Red Hat Bugzilla – Bug 119903
nfs peformance very bad on EL3
Last modified: 2007-11-30 17:07:01 EST
Description of problem:
I have just moved over from using a redhat 7.3 nfs server to using an
EL3 AS server on much better hardware. (previously the /home
filesystem was mounted on ide disks with Adaptec 2400, now HP DL360,
storageworks 4400 SCSI on 642 smart array). The nfs peformance on EL3
is absolutely terrible, I see high loads on the server, nfs write
speeds are at best 900kbytes/s. Tried tcp and version 2 nfs. Doesn;t
help. Samba is fast, so not a network or disk io problem.
Version-Release number of selected component (if applicable):
Steps to Reproduce:
1. mount nfs on EL3 box
2. copy file to nfs share
3. very slow
This happens from EL3 WS clients, debian with a 2.6 kernel, gentoo,
and suse clients.
Please address this issue ASAP. An upgrade which was supposed to
sort out peformance, and at the same time deal with the EOL of 7.3 on
my old server, has been very difficult and embarrasing.
Interestingly I have just tried the nfs from a solaris client and I am
getting about 6Mbytes/s.
So, it seems that any linux struggles but Solaris 8 is ok.
Even when the client activity is very low (its midnight here),
stopping the nfs service loweers the load on muy nfs server from about
1.5 quiescent loading to about 0.01.
OK, more info....
If I export the filesystem with async (as was the old default) I get
much better read and write speeds of 11MB/s.

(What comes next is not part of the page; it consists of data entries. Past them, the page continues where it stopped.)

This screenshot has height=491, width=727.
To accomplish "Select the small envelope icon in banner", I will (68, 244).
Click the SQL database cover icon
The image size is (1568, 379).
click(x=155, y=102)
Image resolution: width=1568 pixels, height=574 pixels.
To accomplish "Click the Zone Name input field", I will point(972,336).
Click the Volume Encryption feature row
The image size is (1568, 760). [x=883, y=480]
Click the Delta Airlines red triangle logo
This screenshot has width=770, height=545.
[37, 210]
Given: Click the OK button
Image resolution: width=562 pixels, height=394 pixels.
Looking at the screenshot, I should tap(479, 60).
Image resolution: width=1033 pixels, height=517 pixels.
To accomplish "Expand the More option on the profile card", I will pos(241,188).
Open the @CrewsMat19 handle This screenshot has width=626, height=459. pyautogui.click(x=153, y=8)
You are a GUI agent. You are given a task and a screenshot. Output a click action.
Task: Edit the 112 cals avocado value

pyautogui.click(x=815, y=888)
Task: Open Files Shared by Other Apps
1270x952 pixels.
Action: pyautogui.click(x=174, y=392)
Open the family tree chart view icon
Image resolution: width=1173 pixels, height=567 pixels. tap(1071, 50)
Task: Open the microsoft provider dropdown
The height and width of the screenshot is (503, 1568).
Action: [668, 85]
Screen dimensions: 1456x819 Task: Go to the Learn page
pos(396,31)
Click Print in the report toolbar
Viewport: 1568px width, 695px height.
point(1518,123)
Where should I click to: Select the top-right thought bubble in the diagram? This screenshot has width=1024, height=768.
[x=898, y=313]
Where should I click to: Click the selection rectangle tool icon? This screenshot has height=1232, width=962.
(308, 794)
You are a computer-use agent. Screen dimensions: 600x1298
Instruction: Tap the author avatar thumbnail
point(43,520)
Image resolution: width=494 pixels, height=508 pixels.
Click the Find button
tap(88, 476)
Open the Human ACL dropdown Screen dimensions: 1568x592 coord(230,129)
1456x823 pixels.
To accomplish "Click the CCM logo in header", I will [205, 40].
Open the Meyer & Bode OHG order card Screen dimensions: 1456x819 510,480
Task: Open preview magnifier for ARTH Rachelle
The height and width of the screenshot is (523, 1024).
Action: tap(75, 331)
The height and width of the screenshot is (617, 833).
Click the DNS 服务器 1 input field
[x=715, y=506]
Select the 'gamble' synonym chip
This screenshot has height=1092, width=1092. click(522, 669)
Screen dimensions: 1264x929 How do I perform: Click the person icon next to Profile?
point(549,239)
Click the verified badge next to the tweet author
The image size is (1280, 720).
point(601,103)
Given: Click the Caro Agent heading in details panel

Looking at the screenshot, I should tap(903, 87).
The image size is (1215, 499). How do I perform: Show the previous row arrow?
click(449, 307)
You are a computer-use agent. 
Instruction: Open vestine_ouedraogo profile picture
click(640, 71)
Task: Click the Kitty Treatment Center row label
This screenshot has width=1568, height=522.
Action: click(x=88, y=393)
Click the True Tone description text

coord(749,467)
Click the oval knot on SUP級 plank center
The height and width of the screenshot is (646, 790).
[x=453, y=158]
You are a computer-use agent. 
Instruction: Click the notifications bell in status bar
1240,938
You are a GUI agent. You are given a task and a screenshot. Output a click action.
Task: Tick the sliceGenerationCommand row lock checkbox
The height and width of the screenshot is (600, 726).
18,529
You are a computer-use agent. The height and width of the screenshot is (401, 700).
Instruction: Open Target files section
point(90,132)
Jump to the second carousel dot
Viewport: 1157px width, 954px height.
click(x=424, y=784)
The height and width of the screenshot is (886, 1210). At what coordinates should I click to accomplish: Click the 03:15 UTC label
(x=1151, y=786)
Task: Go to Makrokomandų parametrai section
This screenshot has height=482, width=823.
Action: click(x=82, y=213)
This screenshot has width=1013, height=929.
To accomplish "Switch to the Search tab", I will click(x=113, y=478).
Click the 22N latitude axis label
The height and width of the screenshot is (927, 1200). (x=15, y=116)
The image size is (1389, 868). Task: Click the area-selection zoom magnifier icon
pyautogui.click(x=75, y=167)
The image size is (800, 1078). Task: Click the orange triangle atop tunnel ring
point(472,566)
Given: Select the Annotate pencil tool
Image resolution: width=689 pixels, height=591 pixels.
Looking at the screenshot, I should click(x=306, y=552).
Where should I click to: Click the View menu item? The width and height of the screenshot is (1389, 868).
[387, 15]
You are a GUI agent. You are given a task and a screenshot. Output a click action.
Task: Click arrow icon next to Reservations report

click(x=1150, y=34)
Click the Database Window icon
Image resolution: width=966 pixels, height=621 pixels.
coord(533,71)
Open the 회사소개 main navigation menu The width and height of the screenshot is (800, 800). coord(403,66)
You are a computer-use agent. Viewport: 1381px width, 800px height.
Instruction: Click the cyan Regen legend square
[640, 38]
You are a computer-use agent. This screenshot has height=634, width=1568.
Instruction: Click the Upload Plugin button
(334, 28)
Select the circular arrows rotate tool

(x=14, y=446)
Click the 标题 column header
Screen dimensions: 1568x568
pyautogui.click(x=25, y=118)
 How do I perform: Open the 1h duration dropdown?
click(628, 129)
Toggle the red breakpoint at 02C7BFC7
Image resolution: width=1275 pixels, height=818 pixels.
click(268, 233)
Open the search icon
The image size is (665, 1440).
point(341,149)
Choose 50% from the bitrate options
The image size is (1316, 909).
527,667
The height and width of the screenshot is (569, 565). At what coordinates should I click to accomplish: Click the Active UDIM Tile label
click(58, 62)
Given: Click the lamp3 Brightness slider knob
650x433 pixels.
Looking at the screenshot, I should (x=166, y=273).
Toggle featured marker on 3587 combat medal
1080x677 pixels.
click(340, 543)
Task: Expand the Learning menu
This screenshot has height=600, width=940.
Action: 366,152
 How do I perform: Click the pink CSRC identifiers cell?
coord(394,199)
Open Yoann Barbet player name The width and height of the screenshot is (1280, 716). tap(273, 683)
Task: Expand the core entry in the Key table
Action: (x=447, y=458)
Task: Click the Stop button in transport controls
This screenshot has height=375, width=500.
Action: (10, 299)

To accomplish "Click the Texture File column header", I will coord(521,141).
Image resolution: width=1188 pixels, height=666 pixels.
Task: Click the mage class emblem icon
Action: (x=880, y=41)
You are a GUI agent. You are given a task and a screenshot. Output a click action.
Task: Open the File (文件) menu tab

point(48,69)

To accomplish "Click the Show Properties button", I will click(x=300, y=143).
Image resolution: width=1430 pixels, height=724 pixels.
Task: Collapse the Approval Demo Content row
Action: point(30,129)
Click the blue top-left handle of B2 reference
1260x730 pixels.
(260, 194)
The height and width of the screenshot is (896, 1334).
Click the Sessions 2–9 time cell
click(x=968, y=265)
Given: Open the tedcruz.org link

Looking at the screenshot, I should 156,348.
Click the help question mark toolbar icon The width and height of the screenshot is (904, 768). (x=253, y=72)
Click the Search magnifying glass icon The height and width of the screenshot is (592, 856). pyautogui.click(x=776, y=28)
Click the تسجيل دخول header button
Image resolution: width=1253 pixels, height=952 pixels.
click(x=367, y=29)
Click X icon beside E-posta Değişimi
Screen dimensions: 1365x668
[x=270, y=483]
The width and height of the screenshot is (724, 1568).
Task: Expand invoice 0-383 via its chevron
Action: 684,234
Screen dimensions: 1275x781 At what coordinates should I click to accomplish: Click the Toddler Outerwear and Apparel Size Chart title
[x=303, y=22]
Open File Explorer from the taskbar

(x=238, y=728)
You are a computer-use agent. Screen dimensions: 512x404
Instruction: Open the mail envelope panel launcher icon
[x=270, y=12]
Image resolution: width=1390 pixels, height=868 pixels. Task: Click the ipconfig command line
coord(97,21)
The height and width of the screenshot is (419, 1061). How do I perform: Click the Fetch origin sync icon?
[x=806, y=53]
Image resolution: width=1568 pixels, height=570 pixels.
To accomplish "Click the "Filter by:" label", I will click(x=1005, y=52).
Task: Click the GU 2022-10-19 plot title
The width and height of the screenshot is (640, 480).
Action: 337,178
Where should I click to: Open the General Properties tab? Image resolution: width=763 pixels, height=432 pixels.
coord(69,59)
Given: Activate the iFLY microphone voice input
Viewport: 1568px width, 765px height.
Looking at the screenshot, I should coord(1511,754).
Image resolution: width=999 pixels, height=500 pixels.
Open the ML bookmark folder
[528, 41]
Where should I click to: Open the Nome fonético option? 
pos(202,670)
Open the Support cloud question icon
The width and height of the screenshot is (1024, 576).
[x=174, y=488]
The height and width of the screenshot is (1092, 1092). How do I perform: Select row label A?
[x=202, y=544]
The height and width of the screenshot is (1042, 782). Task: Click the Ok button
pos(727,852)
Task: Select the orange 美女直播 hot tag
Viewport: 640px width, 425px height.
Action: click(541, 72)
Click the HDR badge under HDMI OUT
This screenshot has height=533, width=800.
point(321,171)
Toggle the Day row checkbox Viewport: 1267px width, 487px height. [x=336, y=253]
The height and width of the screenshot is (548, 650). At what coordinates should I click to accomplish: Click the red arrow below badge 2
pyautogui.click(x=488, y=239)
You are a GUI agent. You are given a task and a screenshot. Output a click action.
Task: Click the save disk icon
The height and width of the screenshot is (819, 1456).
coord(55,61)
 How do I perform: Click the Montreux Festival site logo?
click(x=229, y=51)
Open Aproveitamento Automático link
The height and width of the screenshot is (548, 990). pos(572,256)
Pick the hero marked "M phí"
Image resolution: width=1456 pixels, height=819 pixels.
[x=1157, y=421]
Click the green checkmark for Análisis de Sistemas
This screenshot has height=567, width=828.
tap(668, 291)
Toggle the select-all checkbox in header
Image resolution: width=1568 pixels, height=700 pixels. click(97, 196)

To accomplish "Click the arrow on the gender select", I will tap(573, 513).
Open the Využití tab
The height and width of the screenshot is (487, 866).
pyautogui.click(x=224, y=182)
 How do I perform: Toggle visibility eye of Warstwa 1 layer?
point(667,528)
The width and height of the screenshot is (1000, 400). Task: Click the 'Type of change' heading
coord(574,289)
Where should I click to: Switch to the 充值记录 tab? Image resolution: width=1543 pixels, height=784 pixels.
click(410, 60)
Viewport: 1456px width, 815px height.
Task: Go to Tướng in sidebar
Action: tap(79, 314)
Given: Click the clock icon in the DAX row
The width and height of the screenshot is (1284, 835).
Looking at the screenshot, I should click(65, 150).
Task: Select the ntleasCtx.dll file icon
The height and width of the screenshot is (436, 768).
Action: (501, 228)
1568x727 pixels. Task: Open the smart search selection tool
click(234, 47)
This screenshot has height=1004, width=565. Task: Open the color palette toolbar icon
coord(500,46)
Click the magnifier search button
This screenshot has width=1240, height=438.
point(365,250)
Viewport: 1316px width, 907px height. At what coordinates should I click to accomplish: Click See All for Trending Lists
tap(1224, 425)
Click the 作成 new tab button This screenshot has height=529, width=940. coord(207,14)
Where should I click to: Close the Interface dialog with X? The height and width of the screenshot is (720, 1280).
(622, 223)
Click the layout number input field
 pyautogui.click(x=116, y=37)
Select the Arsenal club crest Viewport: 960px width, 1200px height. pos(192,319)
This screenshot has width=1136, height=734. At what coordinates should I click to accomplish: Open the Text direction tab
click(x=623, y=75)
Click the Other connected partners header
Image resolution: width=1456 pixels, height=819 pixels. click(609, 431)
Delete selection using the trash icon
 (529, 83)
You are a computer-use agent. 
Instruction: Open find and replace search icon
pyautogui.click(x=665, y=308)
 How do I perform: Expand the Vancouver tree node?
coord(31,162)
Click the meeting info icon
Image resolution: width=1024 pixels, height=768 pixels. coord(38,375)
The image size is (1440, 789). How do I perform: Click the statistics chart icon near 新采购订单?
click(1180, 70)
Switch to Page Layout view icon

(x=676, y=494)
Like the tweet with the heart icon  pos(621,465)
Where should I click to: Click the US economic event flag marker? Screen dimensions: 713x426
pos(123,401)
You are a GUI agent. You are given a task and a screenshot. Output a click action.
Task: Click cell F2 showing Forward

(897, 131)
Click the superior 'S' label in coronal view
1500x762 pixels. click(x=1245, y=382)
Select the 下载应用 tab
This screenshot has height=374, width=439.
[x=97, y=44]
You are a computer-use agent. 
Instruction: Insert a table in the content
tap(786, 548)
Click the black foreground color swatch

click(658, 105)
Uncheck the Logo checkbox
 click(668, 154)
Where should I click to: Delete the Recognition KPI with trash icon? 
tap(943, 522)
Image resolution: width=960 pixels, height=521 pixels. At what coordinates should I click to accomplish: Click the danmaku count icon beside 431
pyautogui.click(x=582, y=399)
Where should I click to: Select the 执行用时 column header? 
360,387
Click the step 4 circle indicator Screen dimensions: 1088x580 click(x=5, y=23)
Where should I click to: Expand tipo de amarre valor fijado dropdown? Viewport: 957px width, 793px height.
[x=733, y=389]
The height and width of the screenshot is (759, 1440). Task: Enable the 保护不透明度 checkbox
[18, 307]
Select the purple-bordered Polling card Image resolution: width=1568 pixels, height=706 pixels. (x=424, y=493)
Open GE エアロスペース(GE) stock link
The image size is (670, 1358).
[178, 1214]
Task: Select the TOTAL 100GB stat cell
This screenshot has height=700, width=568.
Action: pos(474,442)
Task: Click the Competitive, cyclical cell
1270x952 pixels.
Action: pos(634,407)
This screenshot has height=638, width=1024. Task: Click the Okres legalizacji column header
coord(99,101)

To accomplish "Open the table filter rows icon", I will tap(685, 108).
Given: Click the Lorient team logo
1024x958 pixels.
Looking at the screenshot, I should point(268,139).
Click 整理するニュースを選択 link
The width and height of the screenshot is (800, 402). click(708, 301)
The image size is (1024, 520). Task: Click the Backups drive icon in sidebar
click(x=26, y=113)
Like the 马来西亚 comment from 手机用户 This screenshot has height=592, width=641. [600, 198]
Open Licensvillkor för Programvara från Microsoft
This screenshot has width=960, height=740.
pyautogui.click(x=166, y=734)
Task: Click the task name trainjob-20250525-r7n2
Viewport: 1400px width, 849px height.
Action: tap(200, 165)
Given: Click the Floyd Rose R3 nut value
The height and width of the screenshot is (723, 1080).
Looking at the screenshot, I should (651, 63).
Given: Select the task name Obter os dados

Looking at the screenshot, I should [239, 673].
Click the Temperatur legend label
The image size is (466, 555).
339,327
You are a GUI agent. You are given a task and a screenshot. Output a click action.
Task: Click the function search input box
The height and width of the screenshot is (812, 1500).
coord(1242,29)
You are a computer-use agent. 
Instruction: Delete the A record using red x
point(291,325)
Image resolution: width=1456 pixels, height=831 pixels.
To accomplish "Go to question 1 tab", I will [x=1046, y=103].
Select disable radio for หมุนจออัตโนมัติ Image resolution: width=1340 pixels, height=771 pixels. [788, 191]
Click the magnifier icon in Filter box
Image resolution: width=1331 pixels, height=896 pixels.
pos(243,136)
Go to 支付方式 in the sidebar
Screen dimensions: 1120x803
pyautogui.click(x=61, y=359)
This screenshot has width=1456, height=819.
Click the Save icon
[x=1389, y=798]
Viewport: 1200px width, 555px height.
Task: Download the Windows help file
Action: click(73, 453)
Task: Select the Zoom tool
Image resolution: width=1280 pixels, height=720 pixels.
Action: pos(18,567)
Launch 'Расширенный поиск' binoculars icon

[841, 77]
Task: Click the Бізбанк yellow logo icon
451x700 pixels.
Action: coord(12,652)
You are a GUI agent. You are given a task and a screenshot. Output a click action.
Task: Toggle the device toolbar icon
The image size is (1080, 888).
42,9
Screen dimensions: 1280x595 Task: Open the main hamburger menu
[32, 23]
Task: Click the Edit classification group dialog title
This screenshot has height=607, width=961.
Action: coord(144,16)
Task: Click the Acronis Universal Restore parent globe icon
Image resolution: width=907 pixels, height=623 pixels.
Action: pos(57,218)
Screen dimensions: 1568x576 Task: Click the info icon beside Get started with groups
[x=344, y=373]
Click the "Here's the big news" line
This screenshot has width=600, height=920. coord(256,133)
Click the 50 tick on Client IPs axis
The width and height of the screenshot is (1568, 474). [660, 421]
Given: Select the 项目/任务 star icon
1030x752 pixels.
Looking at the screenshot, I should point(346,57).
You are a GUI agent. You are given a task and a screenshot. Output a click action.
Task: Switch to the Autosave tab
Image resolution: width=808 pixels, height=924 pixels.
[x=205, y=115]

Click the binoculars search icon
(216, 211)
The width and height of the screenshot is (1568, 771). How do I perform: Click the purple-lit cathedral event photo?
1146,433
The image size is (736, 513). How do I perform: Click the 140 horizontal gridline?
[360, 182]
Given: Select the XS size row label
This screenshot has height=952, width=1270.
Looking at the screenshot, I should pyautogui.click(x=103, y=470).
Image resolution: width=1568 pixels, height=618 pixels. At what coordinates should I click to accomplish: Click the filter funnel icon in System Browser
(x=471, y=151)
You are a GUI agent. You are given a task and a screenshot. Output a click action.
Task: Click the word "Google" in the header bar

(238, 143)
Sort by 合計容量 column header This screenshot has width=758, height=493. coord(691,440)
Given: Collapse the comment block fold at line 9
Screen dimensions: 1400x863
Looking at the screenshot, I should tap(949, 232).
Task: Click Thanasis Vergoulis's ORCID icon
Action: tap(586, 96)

So why, with sync, is the peformance about 15 times worse than with
Becuse the with sync, writes are committed to stable storage which
takes much longer.
Using async is very dangerous wrt data integrity because if
the server goes down before it sync out the data, there will
be data corruption...
On the other hand, async show how fast nfsd could go when it
does not have to wait for the underlying fs to sync out the data...
Well, with sync, an HP DL360, 1GB, dual 3GHz Xeon, Compaq smart array
642 with RAID V of 10krpm U320 disks couldn't even serve 5 clients
adequately over nfs! (lots of nfs timeouts, very slow clients)
I moved to async and it became usable.
This morning I booted the latest beta kernel (with lots of scsi work)
and I now get about 5 times the performance out of my disks. They
actually look like U320 disks now, rather than mediocre IDE type
I might try going back to sync at some point, in case the SCSI fix has
sorted things out.
Do you really expect such a huge performance difference with sync vs
async? 15 times? I'm curious. I can;t see me ever using sync if the
performance penalty is really so great. Factor of 2 might be
acceptable, but 15 takes some swallowing.
Cheers for your comments so far.
No... sync should not be 15times slower... if it is, its
probably not an NFS issues, its more like a local filesystem
or driver issue..... or even a network issue... Remember
the NFS server is just a middle guy... very dependent
both networks and local filesystems functionally well...
OK - this problem has gone away since running the latest beta errata
kernel with the reworked SCSI drivers.
Thanks. Sorry for barking up the wrong tree.
Closing this per info in last comment. Thanks for your time
investigating this, Paul. -ernie